→ EXERCISE BRIEF
Among the records below, find the lines that hold the word "screenshot" and report how many there are, with no other words.

→ TASK INPUT
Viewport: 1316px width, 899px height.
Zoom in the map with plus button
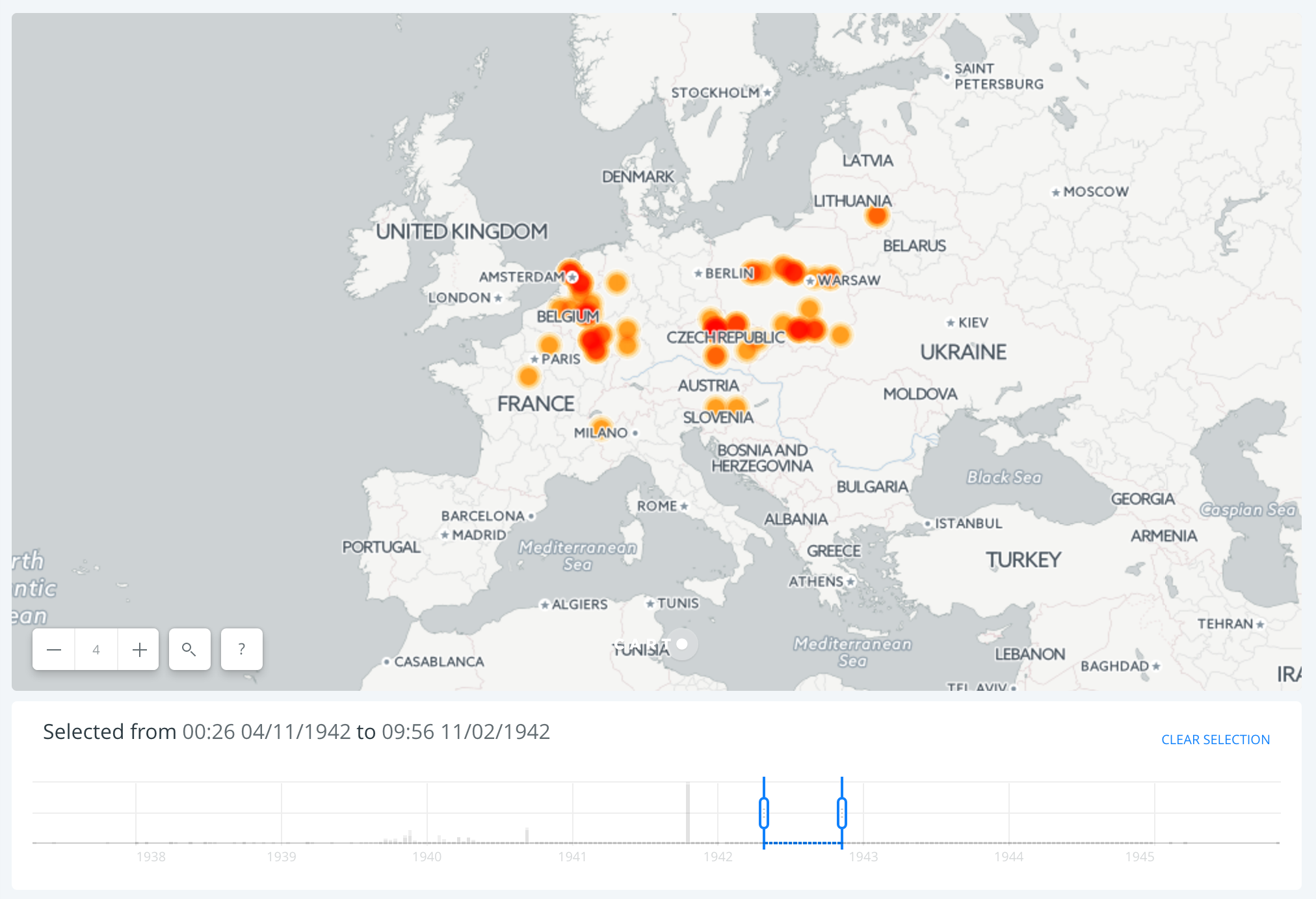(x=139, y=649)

* * *

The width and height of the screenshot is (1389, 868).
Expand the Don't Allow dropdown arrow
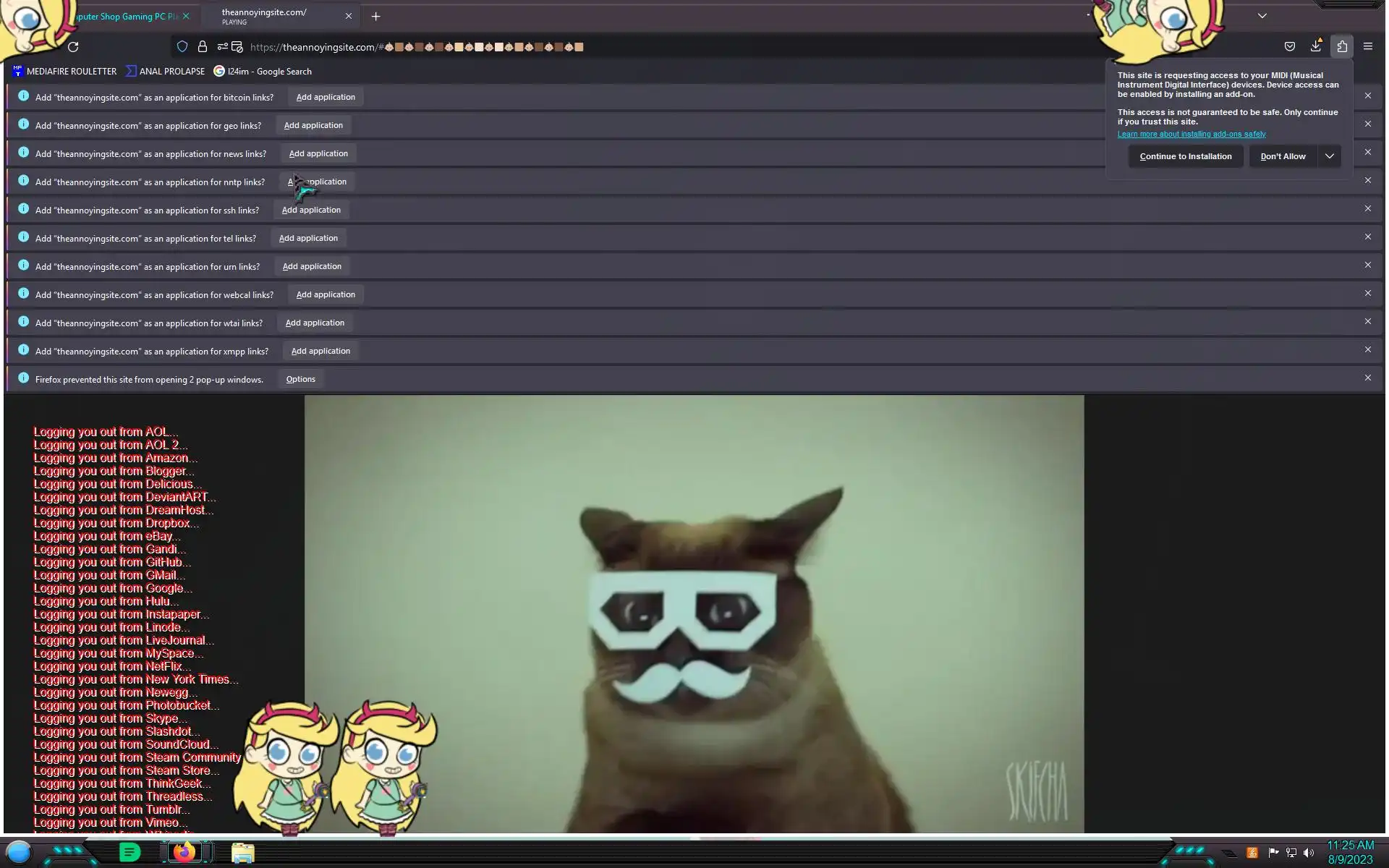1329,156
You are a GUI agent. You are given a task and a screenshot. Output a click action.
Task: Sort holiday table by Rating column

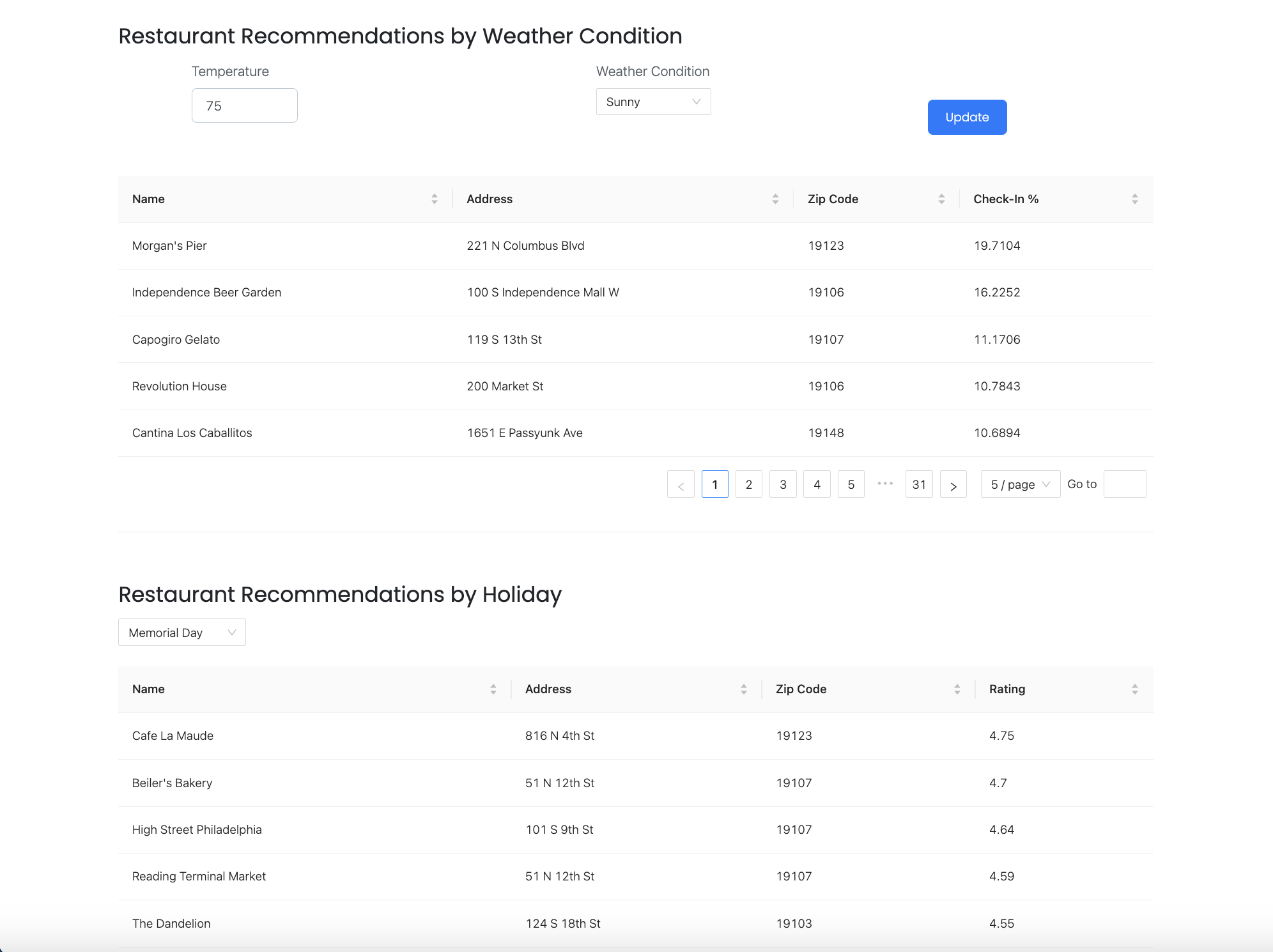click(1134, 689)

→ SOLUTION FOR THIS PROBLEM
2